Directions:
1. Who directed Horizon Hunters Gathering, according to the article on the game?
2. Continue the article on Horizon Hunters Gathering from its final sentence.

- Developer: Guerrilla Games
- Publisher: Sony Interactive Entertainment
- Director: Arjan Bak
- Series: Horizon
- Engine: Decima
- Platforms: PlayStation 5; Windows;
- Genre: Action
- Modes: Single-player, multiplayer

= Horizon Hunters Gathering =

Upcoming video game

Horizon Hunters Gathering is an upcoming cooperative live service action game developed by Guerrilla Games and published by Sony Interactive Entertainment. It is set in the Horizon universe and is scheduled for release on the PlayStation 5 and Windows. Unlike the mainline entries in the franchise, Hunters Gathering features a stylised, cartoon-inspired art direction and a strong focus on multiplayer team dynamics.

The game was announced in February 2026. Guerrilla launched a closed playtest throughout 2026.

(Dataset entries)
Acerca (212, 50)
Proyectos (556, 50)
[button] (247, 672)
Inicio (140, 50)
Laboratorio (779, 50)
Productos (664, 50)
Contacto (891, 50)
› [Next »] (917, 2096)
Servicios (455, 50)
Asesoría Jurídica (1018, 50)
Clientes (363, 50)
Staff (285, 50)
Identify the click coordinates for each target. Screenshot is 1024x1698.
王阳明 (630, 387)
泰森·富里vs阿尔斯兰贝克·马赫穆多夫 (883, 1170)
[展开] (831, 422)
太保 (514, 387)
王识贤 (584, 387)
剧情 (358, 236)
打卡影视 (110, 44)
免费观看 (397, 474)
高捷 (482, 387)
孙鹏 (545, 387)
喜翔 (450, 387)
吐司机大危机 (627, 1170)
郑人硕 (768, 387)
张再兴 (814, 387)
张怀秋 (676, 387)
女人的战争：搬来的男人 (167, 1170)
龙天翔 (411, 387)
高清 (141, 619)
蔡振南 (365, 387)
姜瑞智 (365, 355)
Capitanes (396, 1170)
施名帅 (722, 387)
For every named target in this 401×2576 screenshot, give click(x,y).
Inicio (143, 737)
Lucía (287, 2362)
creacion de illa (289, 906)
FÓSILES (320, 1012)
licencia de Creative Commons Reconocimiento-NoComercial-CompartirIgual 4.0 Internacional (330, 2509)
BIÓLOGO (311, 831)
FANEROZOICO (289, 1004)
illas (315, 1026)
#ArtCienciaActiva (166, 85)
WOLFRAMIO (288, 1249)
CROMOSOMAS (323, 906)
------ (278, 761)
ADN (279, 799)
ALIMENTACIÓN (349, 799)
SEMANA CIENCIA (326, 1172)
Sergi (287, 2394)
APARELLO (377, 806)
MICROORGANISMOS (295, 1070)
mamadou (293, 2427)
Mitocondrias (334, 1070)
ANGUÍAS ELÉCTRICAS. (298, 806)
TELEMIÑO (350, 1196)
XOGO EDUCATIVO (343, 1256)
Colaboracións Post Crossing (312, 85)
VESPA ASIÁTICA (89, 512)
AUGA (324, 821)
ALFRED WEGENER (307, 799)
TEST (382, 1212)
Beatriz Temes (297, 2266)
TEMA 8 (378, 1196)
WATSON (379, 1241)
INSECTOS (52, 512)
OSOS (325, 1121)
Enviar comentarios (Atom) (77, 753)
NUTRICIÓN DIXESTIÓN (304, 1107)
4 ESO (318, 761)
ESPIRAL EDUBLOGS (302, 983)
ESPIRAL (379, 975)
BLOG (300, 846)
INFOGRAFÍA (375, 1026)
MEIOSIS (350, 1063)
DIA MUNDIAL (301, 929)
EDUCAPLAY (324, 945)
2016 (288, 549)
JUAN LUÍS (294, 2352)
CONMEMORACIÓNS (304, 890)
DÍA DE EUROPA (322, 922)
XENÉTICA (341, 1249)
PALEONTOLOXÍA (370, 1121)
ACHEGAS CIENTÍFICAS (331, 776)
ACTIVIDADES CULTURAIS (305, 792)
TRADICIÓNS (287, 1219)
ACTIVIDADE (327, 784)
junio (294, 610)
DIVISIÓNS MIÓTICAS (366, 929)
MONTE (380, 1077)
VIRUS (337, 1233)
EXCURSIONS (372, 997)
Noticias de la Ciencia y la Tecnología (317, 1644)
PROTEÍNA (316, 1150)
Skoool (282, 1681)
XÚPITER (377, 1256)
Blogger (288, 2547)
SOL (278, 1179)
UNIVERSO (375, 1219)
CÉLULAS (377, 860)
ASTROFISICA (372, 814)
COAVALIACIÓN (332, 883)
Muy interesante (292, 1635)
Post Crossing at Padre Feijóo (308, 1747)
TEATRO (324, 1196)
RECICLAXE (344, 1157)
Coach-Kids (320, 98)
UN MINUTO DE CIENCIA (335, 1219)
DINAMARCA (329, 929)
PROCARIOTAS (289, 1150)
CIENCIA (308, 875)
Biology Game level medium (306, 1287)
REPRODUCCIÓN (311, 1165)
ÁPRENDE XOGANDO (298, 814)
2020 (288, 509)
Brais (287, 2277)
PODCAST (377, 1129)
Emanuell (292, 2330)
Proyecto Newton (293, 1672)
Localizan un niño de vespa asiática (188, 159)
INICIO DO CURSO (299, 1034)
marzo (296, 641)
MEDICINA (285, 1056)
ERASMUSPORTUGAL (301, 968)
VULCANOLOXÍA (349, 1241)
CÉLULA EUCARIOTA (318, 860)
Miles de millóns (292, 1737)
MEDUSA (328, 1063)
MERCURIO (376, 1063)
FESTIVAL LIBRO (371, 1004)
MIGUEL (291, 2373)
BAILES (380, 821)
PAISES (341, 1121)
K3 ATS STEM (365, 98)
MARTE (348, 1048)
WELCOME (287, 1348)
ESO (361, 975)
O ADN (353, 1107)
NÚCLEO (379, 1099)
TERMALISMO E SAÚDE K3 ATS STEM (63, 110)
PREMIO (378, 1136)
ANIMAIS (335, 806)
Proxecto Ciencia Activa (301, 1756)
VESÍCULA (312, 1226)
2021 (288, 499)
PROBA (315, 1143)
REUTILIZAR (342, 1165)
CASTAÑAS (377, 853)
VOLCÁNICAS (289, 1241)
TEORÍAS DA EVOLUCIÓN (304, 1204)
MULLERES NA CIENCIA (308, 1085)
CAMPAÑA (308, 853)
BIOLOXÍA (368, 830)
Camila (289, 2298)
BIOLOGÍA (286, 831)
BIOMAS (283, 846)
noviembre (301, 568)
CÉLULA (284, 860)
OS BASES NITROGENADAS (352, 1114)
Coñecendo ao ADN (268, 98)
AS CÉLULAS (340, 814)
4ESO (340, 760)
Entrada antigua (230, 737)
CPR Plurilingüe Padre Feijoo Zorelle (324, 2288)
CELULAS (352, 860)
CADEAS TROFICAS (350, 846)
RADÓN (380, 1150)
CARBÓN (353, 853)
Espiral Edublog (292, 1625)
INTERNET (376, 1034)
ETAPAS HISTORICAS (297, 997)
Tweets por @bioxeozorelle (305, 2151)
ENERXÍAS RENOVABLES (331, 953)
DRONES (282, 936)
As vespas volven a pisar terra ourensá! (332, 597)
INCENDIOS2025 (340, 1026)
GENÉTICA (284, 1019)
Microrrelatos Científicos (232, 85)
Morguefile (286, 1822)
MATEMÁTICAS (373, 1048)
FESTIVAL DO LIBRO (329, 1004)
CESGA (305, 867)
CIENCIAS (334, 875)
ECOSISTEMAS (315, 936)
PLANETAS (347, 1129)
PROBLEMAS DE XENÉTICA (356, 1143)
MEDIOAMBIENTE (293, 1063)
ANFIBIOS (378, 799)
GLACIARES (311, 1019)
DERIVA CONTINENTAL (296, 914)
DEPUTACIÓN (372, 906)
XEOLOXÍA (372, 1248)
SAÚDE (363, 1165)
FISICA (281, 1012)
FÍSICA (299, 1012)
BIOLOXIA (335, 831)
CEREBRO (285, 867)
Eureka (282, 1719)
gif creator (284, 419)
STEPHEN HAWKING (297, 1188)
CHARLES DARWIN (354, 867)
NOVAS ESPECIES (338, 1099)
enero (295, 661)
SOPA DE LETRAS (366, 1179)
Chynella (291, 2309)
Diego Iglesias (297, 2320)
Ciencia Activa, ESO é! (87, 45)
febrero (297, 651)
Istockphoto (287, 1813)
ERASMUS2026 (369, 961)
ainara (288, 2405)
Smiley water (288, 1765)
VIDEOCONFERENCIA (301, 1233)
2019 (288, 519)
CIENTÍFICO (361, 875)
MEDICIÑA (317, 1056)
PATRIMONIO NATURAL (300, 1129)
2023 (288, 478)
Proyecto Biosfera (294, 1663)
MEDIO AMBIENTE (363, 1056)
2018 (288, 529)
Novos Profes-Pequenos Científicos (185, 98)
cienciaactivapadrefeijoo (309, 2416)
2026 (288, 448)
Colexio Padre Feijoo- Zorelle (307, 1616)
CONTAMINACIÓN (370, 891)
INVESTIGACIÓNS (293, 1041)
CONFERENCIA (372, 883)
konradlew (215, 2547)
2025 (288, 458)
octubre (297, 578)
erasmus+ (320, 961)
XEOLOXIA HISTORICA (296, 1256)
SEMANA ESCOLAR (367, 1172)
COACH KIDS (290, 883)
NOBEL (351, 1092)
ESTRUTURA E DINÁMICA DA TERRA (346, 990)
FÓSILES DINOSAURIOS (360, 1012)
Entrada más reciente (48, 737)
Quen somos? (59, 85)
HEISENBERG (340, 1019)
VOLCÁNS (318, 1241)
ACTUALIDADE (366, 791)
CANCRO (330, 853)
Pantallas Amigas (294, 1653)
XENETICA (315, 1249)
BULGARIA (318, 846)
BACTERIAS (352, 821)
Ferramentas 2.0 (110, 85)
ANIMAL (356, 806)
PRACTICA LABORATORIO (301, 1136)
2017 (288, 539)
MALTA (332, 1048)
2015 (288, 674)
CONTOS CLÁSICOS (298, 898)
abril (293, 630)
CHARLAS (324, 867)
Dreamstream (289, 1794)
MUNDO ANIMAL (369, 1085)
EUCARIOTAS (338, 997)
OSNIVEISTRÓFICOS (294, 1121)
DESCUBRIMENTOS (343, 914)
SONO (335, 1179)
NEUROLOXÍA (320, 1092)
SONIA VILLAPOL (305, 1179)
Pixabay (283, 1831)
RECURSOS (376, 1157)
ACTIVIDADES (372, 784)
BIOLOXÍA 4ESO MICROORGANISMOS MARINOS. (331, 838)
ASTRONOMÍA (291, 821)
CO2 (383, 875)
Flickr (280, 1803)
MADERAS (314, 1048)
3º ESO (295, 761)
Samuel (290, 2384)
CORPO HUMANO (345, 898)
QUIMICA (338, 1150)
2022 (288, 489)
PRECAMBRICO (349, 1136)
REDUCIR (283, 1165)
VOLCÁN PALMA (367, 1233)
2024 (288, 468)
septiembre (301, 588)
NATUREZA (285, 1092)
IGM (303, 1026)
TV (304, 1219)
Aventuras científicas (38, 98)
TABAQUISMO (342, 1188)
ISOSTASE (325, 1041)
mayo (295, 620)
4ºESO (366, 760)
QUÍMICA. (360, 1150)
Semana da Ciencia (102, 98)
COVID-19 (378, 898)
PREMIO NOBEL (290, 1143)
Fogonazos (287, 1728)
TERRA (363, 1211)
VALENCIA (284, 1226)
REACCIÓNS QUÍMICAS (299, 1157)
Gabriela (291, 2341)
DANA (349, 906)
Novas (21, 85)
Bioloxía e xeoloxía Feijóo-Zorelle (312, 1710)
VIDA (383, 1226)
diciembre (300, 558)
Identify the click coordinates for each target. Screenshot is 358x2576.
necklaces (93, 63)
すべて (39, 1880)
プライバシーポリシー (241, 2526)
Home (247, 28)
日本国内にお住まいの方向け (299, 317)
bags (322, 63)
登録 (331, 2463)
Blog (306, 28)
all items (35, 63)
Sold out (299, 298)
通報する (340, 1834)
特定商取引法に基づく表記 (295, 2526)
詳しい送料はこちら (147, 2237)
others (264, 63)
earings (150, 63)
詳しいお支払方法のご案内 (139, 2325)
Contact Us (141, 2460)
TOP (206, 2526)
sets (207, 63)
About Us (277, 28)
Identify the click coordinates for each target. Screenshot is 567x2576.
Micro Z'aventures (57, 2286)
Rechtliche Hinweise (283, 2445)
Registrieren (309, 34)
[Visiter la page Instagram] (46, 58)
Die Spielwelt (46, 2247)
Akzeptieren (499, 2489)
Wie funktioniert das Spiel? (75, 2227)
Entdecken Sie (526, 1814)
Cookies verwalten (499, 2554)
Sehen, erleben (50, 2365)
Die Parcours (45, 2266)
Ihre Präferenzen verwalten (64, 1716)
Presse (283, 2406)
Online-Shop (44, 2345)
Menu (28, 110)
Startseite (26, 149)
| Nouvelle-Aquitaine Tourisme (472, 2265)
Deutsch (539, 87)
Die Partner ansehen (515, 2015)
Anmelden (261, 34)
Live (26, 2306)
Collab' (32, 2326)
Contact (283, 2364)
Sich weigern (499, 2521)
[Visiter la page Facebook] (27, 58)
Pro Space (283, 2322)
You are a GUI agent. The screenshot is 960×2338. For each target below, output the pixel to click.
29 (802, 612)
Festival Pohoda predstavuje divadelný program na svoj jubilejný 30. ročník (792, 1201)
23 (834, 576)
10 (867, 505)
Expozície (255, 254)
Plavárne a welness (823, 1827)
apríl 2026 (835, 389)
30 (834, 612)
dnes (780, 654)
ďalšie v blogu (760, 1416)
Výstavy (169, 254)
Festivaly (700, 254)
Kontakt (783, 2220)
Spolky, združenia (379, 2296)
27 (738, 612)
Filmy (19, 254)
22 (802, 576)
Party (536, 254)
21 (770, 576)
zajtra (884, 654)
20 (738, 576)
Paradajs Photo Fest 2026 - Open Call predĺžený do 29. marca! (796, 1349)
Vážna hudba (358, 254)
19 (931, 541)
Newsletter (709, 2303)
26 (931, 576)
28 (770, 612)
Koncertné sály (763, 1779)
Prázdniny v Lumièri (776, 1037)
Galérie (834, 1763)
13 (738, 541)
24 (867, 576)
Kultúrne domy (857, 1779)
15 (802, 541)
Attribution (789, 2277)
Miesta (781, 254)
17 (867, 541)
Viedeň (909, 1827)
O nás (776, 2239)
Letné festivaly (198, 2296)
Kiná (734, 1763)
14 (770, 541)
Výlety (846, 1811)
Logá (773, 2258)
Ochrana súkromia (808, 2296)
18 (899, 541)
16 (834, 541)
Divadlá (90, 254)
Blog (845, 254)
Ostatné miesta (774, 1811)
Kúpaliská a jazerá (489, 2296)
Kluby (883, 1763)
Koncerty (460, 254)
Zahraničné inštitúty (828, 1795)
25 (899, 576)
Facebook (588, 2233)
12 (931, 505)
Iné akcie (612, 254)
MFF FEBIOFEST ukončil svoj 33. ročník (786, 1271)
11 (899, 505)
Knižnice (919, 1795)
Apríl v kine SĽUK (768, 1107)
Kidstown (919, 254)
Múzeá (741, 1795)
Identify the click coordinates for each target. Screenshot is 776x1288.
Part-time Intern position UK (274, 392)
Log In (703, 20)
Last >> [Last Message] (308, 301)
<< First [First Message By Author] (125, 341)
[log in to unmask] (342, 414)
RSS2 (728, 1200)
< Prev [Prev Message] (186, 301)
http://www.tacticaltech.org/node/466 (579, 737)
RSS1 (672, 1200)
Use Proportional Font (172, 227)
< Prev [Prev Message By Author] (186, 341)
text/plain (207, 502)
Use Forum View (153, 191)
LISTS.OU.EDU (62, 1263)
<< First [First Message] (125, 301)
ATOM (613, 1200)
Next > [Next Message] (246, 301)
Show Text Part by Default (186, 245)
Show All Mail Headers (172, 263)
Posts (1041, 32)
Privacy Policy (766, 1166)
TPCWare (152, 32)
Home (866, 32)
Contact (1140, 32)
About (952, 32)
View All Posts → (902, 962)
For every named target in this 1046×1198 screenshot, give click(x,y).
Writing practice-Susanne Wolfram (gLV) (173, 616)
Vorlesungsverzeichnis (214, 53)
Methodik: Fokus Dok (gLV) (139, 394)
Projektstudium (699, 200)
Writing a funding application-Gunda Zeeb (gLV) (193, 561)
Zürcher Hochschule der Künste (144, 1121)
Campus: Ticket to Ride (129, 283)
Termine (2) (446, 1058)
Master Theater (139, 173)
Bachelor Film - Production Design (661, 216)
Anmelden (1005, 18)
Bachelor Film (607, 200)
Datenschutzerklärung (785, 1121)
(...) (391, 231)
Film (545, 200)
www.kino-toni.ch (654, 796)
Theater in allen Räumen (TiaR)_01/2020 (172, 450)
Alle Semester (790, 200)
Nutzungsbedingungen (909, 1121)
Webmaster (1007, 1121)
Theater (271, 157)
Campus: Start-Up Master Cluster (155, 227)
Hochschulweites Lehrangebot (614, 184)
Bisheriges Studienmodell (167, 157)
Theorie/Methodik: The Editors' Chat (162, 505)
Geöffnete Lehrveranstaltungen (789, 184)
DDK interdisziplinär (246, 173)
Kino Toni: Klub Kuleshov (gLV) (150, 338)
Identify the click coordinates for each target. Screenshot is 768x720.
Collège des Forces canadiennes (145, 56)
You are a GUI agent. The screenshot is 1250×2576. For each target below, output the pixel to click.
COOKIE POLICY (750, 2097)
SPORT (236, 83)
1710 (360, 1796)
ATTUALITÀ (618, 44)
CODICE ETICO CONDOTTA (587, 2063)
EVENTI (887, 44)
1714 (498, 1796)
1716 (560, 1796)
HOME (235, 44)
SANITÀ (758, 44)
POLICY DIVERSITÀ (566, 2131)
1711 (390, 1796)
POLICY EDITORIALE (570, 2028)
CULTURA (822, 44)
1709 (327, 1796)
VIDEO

Replies:
1. Arjan Bak

2.
== Gameplay ==
Horizon Hunters Gathering is a tactical, three-player cooperative action game. Players select from a roster of pre-defined Hunters, which includes the Oseram smuggler Ensa and the Carja covert operative Shadow, who fights alongside a Stalker machine. Each Hunter possesses unique weapons, abilities, and melee or ranged playstyles. Character progression incorporates a roguelite perk system, which allowes players to craft builds tailored to their team's needs. The game supports cross-platform play and cross-progression between the PlayStation 5 and Windows. While designed around three-player online co-op, the entire game can be played solo; players use Training Modules for onboarding and are assisted by two artificial intelligence-controlled non-player characters from the main roster of Hunters.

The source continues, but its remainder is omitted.